To provide proactive support, we have developed a system that can monitor the clusters, analyze the data and predict actions that need to be taken on the clusters – either immediately or in the near future. This also helps us to avoid potential customer escalations.
Cohesity doesn’t have control over which clusters to monitor and which clusters it needs to provide proactive support for. It is up to the customers to decide if they would like to receive proactive support from Cohesity or not. If they do, they simply enable the proactive monitoring feature on the cluster.
Monitoring
When proactive monitoring is enabled on a cluster, the monitoring agent gets activated. The agent takes a snapshot of the status of different components at periodic intervals and sends it to Cohesity over HTTPs.
Some of the information in the snapshot include:
- Resource usage in the cluster.
- Health status of the hardware components.
- Firmware details of the hardware components.
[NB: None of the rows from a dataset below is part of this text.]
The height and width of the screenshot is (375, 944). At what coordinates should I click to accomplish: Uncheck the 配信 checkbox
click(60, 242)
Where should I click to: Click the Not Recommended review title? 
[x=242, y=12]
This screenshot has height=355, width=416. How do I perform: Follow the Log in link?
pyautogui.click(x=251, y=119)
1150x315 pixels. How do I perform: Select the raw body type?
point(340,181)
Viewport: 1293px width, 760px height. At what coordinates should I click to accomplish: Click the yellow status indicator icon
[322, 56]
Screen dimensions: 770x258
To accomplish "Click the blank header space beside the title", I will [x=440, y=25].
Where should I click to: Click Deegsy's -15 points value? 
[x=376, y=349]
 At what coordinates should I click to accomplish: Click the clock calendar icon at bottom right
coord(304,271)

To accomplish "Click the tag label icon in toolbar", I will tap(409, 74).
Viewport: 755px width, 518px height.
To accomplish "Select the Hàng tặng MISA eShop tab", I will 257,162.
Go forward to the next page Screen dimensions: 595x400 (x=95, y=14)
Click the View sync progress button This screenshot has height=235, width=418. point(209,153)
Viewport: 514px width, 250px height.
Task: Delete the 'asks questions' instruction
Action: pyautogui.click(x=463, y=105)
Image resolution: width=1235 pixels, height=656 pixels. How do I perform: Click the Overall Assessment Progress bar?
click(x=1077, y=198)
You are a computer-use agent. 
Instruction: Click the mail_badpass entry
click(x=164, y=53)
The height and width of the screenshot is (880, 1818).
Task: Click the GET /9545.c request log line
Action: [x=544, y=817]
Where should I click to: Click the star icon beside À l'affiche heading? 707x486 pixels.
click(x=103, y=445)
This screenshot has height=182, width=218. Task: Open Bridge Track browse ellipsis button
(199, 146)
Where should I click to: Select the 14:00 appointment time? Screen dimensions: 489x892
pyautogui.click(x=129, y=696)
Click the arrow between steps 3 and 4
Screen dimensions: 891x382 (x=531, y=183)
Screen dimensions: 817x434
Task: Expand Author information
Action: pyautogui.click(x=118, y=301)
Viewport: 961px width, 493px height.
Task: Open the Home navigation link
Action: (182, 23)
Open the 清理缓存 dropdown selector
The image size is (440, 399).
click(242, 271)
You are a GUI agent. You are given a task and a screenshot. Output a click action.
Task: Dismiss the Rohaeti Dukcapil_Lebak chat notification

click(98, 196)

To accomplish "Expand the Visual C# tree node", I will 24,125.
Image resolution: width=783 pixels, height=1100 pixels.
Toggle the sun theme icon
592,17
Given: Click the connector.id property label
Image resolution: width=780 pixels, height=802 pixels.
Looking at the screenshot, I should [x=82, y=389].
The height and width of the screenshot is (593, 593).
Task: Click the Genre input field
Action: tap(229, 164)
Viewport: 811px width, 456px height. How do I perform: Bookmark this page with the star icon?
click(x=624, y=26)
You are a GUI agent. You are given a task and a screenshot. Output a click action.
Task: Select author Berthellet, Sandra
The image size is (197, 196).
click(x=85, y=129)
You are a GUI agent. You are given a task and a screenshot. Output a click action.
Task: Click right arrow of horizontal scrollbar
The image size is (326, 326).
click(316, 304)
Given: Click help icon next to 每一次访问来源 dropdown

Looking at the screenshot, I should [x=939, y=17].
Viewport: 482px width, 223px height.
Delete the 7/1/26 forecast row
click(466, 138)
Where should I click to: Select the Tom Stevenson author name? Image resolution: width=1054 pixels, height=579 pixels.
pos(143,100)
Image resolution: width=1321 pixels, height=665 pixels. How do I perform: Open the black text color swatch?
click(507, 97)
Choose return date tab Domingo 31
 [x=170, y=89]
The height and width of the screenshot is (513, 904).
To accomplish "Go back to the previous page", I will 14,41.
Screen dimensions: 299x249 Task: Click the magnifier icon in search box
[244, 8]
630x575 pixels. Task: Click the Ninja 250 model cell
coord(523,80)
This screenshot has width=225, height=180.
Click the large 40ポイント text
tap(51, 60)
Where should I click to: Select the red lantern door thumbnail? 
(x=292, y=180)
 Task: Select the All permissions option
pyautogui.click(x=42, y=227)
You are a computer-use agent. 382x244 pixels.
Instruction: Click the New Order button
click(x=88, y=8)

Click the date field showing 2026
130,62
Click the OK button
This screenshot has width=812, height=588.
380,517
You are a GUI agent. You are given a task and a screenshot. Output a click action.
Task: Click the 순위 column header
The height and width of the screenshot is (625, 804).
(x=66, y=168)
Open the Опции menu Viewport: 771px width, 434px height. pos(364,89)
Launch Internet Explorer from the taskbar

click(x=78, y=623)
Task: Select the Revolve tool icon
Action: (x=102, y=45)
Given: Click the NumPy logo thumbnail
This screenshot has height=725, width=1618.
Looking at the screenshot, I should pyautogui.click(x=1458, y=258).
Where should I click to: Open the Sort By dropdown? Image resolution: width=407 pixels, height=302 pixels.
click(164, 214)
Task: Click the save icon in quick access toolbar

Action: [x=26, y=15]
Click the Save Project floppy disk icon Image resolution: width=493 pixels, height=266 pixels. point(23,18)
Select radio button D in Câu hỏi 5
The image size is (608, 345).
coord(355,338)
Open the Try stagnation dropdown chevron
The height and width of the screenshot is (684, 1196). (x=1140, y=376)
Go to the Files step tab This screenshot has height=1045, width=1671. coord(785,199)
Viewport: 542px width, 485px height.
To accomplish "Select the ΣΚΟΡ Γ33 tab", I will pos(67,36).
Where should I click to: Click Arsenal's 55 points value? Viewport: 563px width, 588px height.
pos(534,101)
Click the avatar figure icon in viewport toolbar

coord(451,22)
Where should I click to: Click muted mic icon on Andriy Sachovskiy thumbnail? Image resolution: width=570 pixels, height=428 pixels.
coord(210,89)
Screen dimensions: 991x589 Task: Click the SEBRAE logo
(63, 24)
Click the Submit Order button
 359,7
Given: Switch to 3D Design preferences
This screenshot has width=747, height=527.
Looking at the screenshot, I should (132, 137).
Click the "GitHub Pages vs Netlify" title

- Various stats about the internal components.
- Critical alerts generated in the cluster.
- Configuration and critical logs.
This information is essential for us to serve our customers better.
Analytics
Next thing that we do after collecting the data is to run analytics on it, and the analytics component generates actionable intelligence. Some examples of the actionable intelligence include:
- A disk in a cluster has too many read/write errors, it is going to fail, and it should be replaced.
- A disk in a cluster suddenly fails, the cluster throughput drops, and the disk needs to be replaced.
- A node in a cluster fails, the throughput drops and the node needs to be replaced. This is more critical than the disk failure.
- A hardware component from a particular vendor is faulty, and one of the clusters is already in a bad state. The hardware component from the same vendor on rest of the clusters should be replaced.
- To upgrade to a certain software version, the cluster has to go through a recommended upgrade path. If a cluster hasn’t followed this path, that’s an anomaly. We can notify the customer about that.
- Firmware version running on a particular hardware component is different from the recommended version.
- Clusters that are running non recommended workloads can be identified.
- Applying patches on the clusters that are running a specific software version.
The intelligence can be broadly categorized into anomalies, recommendations and potential hardware failures. Depending upon the severity of these actions, our PSE team gets alerted. They take it from there.
Conclusion
As I said in the beginning of this blog, we’re customer obsessed. Cohesity consolidates secondary storage workflows onto a hyper converged solution. Although what happens behind the scenes is complex, what our customers see when they use the Cohesity solution is a very simple management interface that is both easy to use and easy to navigate.